* _Problem requirements_: In the listing below, a line holding "TikTok Instant Forms (22, 2422)" and a line holding "Contact Us (54, 427)" mark the range. Retype both exactly, with all lines between them.

* _Extracted material_:
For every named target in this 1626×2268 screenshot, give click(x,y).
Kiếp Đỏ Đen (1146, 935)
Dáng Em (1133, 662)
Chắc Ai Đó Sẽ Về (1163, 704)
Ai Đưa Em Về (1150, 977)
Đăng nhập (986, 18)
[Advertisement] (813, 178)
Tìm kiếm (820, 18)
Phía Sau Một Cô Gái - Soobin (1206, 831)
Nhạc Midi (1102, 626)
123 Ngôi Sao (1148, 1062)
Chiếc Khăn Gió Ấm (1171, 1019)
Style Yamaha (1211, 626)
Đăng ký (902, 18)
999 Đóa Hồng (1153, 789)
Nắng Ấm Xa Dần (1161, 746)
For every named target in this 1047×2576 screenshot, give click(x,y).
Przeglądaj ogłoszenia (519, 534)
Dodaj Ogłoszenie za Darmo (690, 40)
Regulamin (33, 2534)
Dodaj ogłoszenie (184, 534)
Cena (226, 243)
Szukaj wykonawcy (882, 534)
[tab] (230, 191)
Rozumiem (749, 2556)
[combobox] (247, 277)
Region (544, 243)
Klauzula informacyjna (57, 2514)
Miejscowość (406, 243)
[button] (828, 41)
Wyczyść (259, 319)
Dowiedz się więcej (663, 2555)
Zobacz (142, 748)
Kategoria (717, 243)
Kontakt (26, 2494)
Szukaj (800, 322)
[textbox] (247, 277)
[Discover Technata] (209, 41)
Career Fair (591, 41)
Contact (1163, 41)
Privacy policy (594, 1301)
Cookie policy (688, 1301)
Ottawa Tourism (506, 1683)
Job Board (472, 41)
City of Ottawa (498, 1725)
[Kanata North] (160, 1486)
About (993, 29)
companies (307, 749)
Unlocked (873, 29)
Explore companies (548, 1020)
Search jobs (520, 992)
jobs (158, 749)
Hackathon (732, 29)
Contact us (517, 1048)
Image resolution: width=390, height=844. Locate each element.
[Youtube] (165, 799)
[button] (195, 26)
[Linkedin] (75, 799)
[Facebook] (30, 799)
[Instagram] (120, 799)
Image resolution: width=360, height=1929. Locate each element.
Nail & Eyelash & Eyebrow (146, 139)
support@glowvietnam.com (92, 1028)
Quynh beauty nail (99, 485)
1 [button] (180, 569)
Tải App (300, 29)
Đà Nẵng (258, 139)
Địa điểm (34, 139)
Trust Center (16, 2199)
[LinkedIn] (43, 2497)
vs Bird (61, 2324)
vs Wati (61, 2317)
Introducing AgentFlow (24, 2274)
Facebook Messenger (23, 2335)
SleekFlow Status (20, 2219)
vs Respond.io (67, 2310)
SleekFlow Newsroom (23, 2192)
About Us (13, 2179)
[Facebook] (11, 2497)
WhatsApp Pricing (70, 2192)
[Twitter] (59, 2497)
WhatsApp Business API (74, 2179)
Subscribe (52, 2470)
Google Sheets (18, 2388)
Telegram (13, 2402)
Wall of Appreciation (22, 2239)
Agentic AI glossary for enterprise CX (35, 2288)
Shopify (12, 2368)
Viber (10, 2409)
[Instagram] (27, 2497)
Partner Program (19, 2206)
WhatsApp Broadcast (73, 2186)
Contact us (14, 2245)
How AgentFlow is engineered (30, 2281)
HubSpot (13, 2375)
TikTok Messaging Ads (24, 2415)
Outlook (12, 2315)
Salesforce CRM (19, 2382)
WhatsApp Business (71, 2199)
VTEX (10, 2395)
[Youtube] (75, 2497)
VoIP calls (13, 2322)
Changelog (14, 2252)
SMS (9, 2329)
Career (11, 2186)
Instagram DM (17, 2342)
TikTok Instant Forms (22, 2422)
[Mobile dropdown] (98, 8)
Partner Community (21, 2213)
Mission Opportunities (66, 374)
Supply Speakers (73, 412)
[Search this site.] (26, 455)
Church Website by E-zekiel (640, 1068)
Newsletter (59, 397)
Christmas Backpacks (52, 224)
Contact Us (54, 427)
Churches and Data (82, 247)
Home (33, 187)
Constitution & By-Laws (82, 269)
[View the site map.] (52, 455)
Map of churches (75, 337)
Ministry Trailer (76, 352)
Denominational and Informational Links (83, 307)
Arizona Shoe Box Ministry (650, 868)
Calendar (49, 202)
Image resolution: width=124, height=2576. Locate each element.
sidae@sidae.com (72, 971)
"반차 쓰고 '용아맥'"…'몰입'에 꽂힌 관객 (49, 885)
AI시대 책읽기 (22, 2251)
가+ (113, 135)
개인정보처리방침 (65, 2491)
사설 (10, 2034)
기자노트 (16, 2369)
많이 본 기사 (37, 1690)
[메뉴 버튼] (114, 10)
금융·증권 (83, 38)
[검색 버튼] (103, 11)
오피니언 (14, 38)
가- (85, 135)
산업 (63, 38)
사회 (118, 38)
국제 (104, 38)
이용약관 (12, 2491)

* _Answer for this exercise_:
TikTok Instant Forms (22, 2422)
[Mobile dropdown] (98, 8)
Partner Community (21, 2213)
Mission Opportunities (66, 374)
Supply Speakers (73, 412)
[Search this site.] (26, 455)
Church Website by E-zekiel (640, 1068)
Newsletter (59, 397)
Christmas Backpacks (52, 224)
Contact Us (54, 427)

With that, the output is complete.